- Born: Anna Horsley 1982 (age 43–44) New Zealand

= Anna Taylor (writer) =

New Zealand author (born 1982)

Anna Taylor (born 1982) is an author from New Zealand.

== Background ==
Taylor was born in 1982. In 2006 she received her MA in creative writing at the Victoria University of Wellington. Taylor lives in Wellington, New Zealand.

== Career ==
Until 2009, Taylor published under the name Anna Horsley. Taylor is her mother's surname.

Taylor's first collection of short stories, Relief, was published in 2009 by Victoria University Press.

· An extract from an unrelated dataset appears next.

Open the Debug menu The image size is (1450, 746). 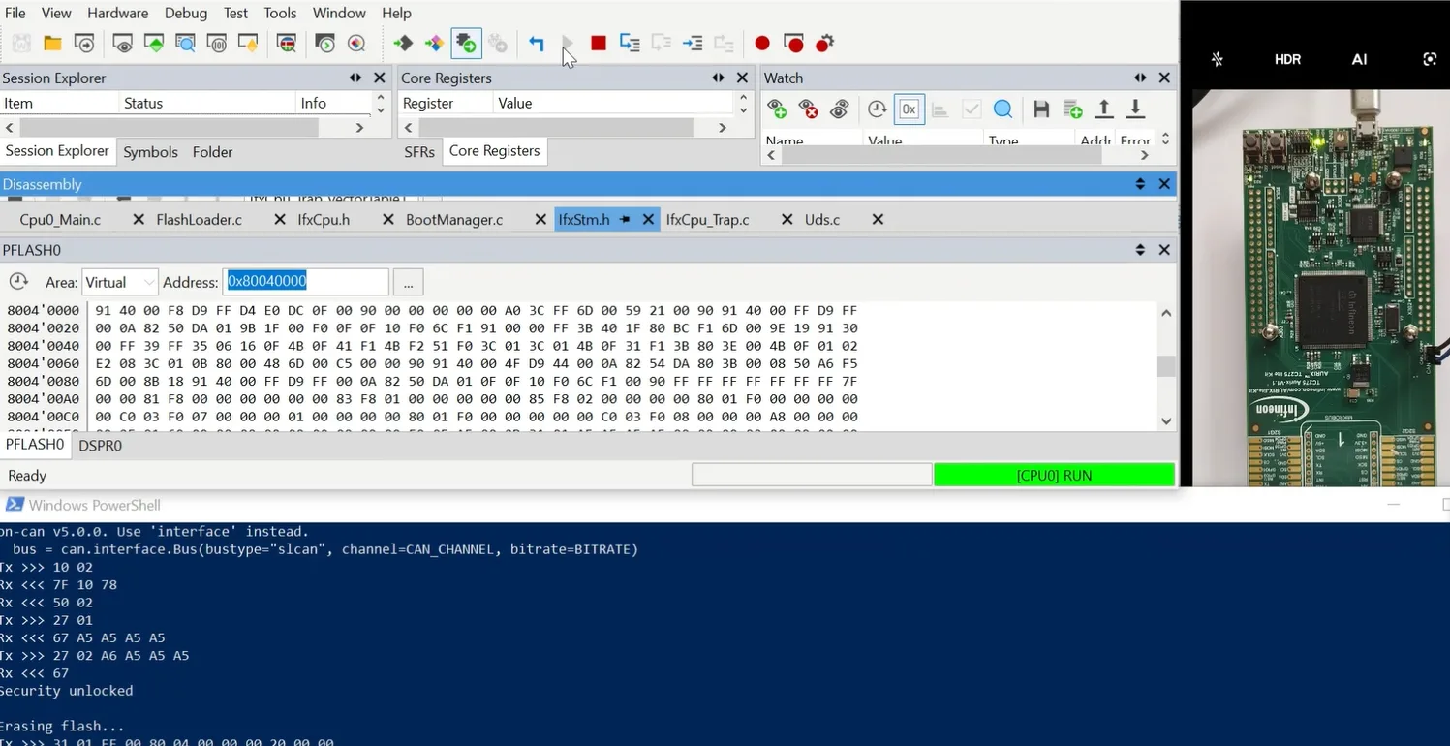pyautogui.click(x=185, y=13)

Fiction by Taylor been published in a number of anthologies and literary journals including The Penguin Book of Contemporary New Zealand Short Stories, Sport, Turbine, and Hue&Cry.

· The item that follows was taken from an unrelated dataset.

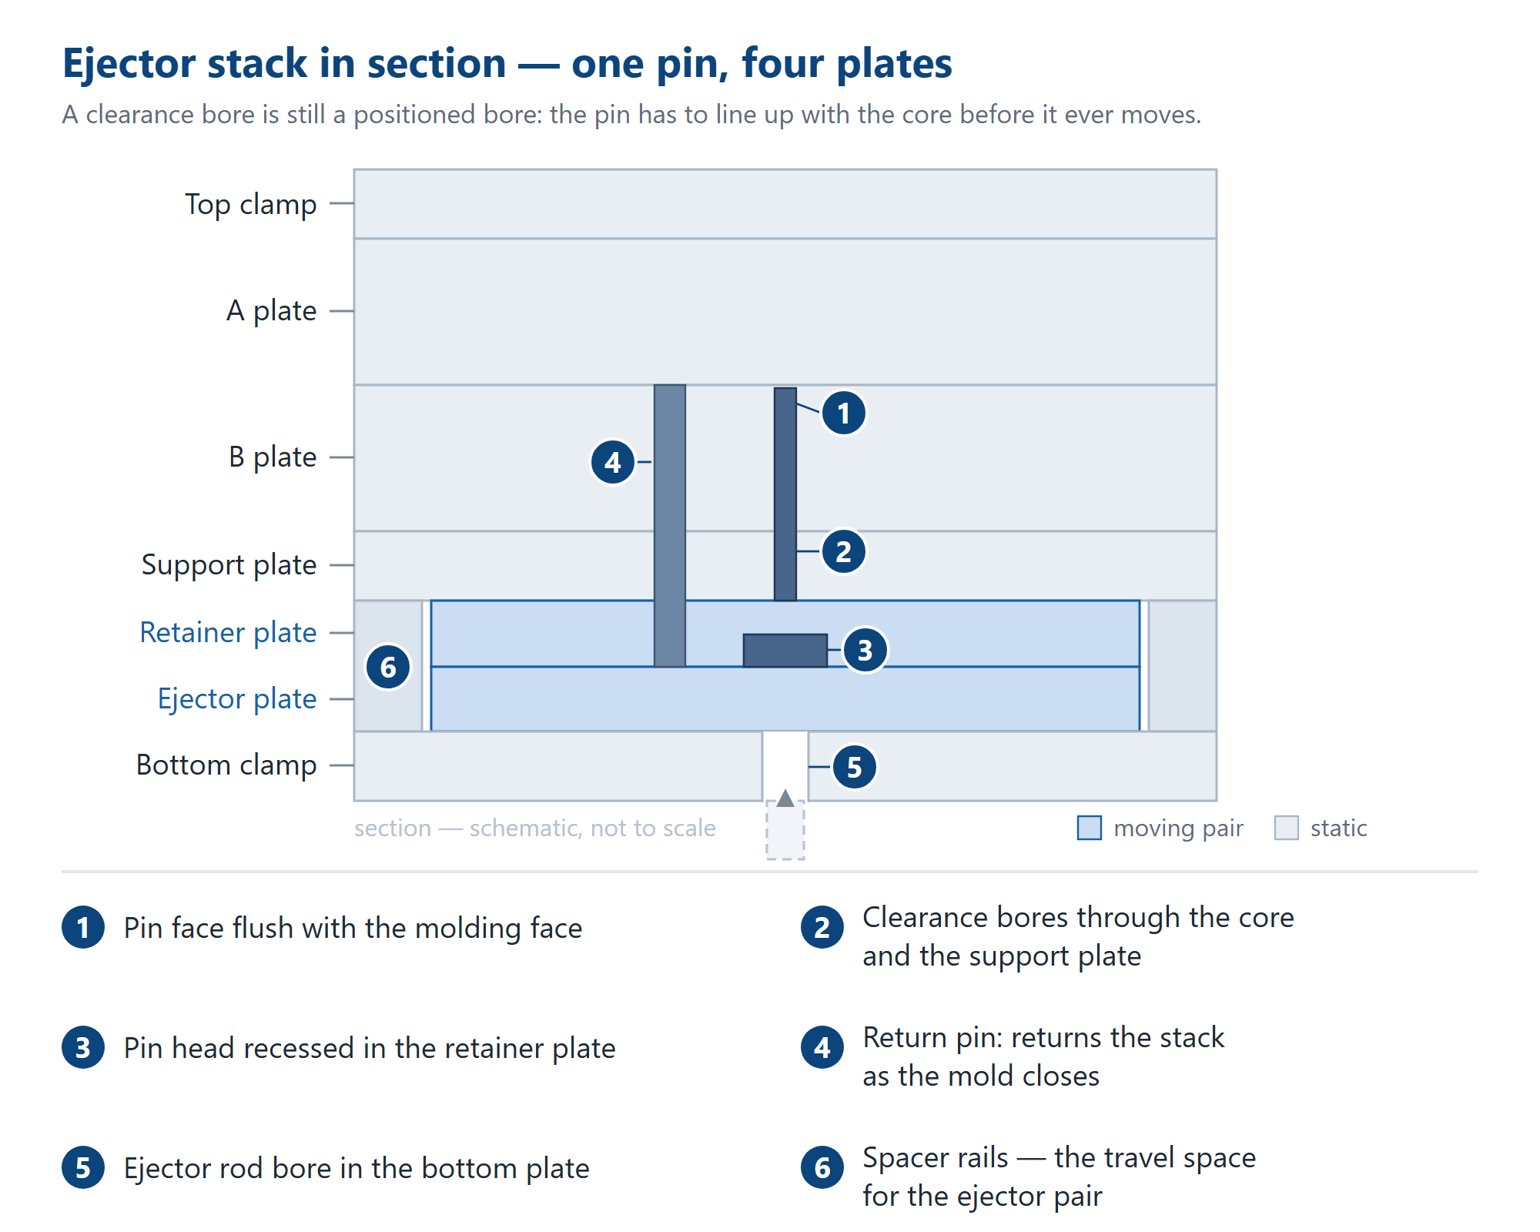Click the Top clamp label
This screenshot has height=1232, width=1540.
[251, 204]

Taylor is currently a creative writing tutor at Whitireia New Zealand.

== Awards ==
Relief won the 2010 NZSA Hubert Church Best First Book Award at the New Zealand Post Book Awards.

While at the International Institute of Modern Letters at Victoria University of Wellington, Taylor won the 2006 Adam Foundation Prize in Creative Writing for the manuscript Going Under: Stories (which was later published as Relief).

In 2009 she received the Todd New Writer's Bursary from Creative New Zealand.

In 2012 she received the Grimshaw Sargeson Fellowship with David Lyndon Brown.